Records for locating displayed items

[Start]

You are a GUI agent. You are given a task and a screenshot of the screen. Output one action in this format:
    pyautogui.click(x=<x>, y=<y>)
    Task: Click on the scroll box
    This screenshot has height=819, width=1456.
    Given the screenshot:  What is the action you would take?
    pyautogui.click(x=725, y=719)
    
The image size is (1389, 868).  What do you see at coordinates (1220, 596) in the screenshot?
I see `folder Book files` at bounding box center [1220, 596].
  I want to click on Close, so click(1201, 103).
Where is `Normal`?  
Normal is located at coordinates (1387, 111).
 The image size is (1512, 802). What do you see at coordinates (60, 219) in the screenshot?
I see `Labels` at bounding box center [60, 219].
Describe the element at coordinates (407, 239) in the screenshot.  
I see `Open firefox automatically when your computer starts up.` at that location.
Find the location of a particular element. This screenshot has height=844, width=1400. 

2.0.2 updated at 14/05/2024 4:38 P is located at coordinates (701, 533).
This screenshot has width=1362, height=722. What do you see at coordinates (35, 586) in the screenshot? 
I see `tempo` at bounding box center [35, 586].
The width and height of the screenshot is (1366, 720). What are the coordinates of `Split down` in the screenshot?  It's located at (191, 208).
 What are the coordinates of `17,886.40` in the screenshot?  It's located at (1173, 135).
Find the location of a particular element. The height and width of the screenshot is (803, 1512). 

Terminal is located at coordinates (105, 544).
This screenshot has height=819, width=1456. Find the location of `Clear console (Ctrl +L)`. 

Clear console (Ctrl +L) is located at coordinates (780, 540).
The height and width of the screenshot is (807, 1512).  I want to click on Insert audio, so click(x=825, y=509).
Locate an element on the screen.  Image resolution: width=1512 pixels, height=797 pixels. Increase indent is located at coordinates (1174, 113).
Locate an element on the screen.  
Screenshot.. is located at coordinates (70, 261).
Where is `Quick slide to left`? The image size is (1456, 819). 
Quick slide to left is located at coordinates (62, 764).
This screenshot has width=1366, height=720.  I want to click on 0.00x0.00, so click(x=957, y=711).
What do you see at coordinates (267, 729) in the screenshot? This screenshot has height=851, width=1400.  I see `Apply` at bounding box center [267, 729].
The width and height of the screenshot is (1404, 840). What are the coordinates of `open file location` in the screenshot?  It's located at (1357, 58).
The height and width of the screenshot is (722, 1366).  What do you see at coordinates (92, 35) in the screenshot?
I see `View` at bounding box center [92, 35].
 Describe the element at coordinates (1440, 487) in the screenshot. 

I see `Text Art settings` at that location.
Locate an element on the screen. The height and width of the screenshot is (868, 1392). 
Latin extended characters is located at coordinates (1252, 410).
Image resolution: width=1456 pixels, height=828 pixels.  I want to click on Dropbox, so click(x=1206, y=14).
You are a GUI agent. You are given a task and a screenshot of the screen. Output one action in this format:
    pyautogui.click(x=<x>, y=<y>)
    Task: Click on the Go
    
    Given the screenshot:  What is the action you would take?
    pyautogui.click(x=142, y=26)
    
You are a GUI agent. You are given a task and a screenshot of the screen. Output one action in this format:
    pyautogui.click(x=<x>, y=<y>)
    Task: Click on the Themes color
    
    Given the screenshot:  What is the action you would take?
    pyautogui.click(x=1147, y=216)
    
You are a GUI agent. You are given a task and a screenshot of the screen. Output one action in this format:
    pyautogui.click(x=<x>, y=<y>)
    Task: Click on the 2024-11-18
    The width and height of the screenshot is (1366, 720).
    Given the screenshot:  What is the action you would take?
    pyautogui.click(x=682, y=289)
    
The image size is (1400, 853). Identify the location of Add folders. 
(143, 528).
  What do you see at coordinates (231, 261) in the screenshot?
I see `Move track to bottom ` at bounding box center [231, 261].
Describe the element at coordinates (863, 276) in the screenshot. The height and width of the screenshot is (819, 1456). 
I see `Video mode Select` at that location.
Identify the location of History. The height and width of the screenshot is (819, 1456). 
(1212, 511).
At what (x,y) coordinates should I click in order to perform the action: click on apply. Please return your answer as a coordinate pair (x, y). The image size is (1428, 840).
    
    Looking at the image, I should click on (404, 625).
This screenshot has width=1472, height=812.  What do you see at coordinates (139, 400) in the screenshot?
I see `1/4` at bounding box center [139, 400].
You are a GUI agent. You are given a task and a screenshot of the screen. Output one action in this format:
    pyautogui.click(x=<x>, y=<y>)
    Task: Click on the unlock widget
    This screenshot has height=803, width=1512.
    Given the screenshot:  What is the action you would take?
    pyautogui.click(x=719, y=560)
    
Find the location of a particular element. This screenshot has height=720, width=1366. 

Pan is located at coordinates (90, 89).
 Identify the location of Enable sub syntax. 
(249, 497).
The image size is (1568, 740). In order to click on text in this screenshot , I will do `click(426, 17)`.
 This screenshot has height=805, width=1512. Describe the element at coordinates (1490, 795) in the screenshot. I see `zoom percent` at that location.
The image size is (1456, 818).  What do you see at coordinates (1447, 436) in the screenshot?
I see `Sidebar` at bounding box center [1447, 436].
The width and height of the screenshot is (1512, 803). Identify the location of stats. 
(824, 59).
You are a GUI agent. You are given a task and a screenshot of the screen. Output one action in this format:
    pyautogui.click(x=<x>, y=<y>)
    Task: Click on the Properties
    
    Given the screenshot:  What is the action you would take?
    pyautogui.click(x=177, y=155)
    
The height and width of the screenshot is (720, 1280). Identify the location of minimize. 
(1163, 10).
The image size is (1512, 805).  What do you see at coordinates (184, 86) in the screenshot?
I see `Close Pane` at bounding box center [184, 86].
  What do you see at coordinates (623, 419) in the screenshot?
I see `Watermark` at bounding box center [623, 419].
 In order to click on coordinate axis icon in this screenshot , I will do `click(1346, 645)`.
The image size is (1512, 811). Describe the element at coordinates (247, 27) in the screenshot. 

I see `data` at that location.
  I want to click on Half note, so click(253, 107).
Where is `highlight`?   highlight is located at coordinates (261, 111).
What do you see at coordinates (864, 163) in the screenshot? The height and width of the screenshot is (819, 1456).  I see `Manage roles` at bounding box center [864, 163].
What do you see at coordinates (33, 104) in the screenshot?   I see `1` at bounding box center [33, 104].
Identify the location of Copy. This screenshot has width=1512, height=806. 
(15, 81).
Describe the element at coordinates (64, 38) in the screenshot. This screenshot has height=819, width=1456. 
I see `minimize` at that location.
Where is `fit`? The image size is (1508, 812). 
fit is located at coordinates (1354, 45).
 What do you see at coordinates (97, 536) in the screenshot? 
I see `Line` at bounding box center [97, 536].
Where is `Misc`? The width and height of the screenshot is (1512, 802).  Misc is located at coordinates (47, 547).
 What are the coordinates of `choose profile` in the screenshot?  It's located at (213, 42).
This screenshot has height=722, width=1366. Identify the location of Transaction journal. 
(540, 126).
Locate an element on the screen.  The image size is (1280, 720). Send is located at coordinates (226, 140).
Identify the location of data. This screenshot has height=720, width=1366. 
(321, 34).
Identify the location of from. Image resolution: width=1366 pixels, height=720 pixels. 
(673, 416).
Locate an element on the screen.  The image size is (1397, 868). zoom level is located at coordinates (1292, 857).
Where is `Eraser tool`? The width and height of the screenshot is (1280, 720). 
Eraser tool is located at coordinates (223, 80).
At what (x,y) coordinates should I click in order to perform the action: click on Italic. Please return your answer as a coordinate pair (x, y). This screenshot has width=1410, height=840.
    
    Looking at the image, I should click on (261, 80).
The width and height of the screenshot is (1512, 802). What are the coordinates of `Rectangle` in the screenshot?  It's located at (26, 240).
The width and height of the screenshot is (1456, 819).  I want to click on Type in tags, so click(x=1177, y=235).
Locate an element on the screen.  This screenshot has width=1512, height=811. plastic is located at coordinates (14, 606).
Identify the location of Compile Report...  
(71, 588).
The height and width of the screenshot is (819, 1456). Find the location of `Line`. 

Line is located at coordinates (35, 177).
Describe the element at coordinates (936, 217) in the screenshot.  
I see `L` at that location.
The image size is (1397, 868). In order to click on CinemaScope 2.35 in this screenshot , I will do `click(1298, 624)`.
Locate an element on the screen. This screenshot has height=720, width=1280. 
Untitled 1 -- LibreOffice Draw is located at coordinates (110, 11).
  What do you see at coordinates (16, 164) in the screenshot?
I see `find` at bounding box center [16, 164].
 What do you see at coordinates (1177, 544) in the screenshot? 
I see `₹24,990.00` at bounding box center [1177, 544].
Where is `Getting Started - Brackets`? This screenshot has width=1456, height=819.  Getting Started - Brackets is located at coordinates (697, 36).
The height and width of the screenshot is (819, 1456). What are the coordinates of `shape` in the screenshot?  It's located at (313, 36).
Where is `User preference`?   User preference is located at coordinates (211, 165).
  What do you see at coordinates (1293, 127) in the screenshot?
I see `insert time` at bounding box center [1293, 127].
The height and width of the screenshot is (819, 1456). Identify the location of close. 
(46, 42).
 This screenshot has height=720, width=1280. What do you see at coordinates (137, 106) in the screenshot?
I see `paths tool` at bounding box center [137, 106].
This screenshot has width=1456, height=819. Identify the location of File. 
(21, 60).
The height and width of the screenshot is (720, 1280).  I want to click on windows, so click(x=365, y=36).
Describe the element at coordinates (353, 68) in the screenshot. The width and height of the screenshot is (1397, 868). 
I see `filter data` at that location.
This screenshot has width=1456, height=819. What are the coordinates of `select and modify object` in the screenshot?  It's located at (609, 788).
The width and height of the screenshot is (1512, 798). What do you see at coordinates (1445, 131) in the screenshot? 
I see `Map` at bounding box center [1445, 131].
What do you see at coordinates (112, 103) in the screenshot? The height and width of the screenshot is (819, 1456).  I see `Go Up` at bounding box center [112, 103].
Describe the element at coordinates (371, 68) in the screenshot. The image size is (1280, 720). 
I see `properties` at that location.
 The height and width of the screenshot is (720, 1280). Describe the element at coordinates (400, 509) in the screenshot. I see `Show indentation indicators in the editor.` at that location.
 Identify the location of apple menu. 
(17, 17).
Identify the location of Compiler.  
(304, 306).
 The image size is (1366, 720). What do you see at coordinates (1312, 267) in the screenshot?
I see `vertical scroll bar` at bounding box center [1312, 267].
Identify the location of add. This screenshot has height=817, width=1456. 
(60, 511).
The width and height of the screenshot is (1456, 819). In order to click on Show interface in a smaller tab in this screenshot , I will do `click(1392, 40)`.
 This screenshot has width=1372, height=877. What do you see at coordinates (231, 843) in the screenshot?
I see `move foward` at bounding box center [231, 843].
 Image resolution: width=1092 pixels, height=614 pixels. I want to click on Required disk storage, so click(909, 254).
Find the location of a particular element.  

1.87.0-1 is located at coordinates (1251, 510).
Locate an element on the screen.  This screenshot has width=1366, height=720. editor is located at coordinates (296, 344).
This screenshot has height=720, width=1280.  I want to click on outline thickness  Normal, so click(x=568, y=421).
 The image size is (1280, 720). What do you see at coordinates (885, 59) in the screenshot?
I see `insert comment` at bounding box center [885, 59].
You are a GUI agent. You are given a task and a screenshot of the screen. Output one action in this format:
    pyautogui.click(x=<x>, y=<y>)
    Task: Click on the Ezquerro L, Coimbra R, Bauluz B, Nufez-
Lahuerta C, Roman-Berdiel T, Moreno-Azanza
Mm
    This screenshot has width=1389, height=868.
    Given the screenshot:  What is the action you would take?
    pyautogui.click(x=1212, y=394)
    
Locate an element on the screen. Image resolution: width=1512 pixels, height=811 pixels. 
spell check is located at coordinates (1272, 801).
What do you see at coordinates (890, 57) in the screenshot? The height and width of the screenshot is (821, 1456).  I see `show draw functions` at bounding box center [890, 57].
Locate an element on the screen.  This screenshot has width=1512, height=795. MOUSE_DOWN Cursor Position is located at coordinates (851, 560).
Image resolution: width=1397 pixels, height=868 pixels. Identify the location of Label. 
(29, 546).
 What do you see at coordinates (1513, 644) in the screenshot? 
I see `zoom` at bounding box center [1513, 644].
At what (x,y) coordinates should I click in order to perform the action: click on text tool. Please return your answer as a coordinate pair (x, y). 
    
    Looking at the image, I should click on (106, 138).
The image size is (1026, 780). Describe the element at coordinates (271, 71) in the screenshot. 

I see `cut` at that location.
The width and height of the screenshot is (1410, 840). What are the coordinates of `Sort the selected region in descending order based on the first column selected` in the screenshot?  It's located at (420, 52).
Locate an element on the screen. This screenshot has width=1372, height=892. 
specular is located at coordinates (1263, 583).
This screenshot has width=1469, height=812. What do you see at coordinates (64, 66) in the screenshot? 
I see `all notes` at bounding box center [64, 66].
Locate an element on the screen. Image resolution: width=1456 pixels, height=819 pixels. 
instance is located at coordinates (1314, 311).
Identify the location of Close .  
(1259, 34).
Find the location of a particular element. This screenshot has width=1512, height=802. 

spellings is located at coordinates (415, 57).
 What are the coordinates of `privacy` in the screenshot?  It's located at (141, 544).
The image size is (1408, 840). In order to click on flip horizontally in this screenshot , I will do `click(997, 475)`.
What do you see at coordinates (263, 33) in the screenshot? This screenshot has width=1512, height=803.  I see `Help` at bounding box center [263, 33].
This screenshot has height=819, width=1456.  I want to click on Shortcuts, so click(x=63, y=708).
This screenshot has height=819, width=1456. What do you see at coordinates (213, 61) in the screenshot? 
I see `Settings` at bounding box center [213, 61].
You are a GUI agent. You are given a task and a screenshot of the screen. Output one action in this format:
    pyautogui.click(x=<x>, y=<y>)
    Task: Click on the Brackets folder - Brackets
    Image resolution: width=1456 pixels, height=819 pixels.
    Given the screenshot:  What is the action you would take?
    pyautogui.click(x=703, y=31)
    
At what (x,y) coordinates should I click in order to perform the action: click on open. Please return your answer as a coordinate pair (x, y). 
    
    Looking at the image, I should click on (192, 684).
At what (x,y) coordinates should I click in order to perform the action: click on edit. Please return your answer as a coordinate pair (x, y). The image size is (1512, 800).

[End]

:: WORK TO COMPLETE ::
Retype the lines from the one with "This screenshot has height=722, width=1366." up to and including the one with "The width and height of the screenshot is (1512, 802). What" exactly as they appear.

:: ANSWER TO THE TASK ::
This screenshot has height=722, width=1366. Identify the location of Transaction journal. 
(540, 126).
Locate an element on the screen.  The image size is (1280, 720). Send is located at coordinates (226, 140).
Identify the location of data. This screenshot has height=720, width=1366. 
(321, 34).
Identify the location of from. Image resolution: width=1366 pixels, height=720 pixels. 
(673, 416).
Locate an element on the screen.  The image size is (1397, 868). zoom level is located at coordinates (1292, 857).
Where is `Eraser tool`? The width and height of the screenshot is (1280, 720). 
Eraser tool is located at coordinates (223, 80).
At what (x,y) coordinates should I click in order to perform the action: click on Italic. Please return your answer as a coordinate pair (x, y). This screenshot has width=1410, height=840.
    
    Looking at the image, I should click on (261, 80).
The width and height of the screenshot is (1512, 802). What are the coordinates of `Rectangle` in the screenshot?  It's located at (26, 240).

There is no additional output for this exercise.